Veldeman Michael, Coburn Mark, Rossaint Rolf, Clusmann Hans, Nolte Kay, Kremer Benedikt, Höllig Anke
Department of Neurosurgery, RWTH Aachen University Hospital, Aachen, Germany.
Department of Anesthesiology, RWTH Aachen University Hospital, Aachen, Germany.
Front Neurol. 2017 Sep 27;8:511. doi: 10.3389/fneur.2017.00511. eCollection 2017.
The neuroprotective properties of the noble gas xenon have already been demonstrated using a variety of injury models. Here, we examine for the first time xenon's possible effect in attenuating early brain injury (EBI) and its influence on posthemorrhagic microglial neuroinflammation in an rat model of subarachnoid hemorrhage (SAH).

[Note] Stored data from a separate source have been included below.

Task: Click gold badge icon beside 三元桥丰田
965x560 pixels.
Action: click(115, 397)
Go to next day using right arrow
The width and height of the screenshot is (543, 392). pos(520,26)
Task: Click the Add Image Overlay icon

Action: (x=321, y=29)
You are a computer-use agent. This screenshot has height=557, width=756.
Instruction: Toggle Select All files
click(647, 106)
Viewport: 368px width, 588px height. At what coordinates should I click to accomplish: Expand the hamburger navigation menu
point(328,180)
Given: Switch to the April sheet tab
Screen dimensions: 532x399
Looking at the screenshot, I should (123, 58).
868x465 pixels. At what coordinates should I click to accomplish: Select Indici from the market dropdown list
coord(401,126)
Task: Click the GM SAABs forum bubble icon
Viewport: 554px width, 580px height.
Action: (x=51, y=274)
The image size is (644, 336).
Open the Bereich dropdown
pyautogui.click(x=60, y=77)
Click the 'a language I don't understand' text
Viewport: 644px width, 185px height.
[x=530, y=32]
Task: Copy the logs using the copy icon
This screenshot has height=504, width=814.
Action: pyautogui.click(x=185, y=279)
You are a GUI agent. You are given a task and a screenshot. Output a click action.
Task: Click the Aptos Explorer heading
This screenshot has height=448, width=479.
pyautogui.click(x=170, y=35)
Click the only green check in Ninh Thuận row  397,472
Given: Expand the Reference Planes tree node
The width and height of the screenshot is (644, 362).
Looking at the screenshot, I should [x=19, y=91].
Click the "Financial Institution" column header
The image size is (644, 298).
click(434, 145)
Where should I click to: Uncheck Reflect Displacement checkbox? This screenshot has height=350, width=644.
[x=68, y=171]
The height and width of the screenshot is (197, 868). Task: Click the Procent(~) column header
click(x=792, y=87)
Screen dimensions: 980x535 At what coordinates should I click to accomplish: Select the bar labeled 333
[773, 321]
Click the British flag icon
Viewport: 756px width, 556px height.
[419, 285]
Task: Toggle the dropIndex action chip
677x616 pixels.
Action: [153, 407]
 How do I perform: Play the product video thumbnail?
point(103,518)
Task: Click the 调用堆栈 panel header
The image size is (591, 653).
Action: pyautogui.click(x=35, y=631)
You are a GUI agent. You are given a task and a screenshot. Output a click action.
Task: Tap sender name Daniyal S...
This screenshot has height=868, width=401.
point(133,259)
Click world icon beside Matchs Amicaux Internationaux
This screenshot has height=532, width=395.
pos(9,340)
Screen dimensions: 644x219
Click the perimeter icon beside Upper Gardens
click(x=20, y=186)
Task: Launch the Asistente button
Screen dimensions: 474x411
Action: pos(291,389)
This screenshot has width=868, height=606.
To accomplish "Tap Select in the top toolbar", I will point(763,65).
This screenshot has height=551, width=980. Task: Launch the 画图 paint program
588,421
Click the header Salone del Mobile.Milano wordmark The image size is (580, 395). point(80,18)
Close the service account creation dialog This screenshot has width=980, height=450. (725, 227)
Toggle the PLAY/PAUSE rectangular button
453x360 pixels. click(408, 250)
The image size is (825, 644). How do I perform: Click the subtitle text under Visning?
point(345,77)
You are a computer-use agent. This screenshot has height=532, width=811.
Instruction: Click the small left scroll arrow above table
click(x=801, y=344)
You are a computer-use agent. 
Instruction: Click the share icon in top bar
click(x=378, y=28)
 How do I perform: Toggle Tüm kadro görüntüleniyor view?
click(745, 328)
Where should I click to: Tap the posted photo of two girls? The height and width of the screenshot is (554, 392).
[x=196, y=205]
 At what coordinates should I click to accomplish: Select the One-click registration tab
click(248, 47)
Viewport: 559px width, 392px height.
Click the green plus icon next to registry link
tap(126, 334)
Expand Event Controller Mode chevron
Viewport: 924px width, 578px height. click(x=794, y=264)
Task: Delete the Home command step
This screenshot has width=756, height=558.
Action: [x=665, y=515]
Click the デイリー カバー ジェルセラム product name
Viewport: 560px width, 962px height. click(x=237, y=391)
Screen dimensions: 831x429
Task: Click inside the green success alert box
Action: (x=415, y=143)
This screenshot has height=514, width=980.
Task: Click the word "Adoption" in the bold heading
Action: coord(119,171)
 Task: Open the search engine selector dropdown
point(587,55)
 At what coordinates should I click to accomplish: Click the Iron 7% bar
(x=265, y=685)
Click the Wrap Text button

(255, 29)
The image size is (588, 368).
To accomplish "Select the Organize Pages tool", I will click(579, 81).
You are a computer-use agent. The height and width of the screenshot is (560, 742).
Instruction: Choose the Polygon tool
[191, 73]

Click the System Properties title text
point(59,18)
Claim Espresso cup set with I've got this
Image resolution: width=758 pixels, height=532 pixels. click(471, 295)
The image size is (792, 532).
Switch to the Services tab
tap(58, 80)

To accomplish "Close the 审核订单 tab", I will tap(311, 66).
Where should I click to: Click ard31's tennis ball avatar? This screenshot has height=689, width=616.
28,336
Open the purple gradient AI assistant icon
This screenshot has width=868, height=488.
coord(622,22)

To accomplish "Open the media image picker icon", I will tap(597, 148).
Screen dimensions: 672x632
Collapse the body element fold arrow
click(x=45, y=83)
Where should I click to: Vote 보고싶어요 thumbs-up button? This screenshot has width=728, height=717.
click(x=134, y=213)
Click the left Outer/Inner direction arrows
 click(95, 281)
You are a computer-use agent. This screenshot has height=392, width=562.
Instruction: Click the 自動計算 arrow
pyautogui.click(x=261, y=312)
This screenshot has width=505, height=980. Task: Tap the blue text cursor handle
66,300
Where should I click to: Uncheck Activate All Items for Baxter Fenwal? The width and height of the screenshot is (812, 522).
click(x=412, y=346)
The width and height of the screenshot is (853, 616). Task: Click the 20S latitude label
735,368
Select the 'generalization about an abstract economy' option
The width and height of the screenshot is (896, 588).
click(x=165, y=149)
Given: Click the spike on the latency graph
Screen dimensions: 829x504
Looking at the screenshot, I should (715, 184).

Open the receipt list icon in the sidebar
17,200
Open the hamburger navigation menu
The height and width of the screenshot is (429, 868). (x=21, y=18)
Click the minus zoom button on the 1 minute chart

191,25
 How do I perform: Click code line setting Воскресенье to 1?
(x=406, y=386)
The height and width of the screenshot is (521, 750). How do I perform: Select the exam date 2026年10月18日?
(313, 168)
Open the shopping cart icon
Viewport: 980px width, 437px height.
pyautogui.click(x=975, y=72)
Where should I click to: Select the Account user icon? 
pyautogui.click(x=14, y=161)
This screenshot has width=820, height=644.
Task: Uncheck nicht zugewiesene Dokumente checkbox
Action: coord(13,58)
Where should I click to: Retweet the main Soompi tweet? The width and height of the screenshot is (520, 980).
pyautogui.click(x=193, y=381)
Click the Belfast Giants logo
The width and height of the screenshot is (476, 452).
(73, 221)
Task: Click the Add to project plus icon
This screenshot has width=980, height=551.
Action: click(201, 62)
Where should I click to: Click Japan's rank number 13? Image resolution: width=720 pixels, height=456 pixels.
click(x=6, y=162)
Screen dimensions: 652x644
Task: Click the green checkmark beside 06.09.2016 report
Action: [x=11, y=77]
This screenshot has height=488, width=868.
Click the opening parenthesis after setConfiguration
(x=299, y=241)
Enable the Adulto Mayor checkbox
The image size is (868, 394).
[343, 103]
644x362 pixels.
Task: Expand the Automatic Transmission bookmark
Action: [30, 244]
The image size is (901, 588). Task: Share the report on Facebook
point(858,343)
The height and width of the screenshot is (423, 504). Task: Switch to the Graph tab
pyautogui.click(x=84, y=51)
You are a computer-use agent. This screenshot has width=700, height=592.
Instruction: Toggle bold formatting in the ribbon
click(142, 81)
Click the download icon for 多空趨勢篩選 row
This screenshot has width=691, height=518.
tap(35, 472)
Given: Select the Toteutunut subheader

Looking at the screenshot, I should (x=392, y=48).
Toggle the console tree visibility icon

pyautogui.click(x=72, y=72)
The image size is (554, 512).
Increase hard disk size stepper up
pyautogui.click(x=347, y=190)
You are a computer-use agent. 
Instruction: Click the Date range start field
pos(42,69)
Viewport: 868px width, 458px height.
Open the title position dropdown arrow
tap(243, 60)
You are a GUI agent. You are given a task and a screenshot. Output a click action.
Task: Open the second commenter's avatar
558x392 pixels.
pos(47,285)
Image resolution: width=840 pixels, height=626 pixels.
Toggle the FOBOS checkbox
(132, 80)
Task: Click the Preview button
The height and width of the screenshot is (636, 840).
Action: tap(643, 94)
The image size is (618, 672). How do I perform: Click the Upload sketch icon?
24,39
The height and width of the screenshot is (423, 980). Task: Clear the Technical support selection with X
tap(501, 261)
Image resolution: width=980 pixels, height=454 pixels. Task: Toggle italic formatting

Sprague-Dawley rats ( = 22) were randomly assigned to receive either Sham surgery ( = 9; divided into two groups) or SAH induction endovascular perforation ( = 13, divided into two groups). Of those randomized for SAH, 7 animals were postoperatively ventilated with 50 vol% oxygen/50 vol% xenon for 1 h and 6 received 50 vol% oxygen/50 vol% nitrogen (control). The animals were sacrificed 24 h after SAH. Of each animal, a cerebral coronal section (-3.60 mm from bregma) was selected for assessment of histological damage 24 h after SAH. A 5-point neurohistopathological severity score was applied to assess neuronal cell damage in H&E and NeuN stained sections in a total of four predefined anatomical regions of interest. Microglial activation was evaluated by a software-assisted cell count of Iba-1 stained slices in three cortical regions of interest.
A diffuse cellular damage was apparent in all regions of the ipsilateral hippocampus 24 h after SAH. Xenon-treated animals presented with a milder damage after SAH. This effect was found to be particularly pronounced in the medial regions of the hippocampus, CA3 ( = 0.040), and dentate gyrus (DG = 0.040). However, for the CA1 and CA2 regions, there were no statistical differences in neuronal damage according to our histological scoring. A cell count of activated microglia was lower in the cortex of xenon-treated animals. This difference was especially apparent in the left piriform cortex ( = 0.017).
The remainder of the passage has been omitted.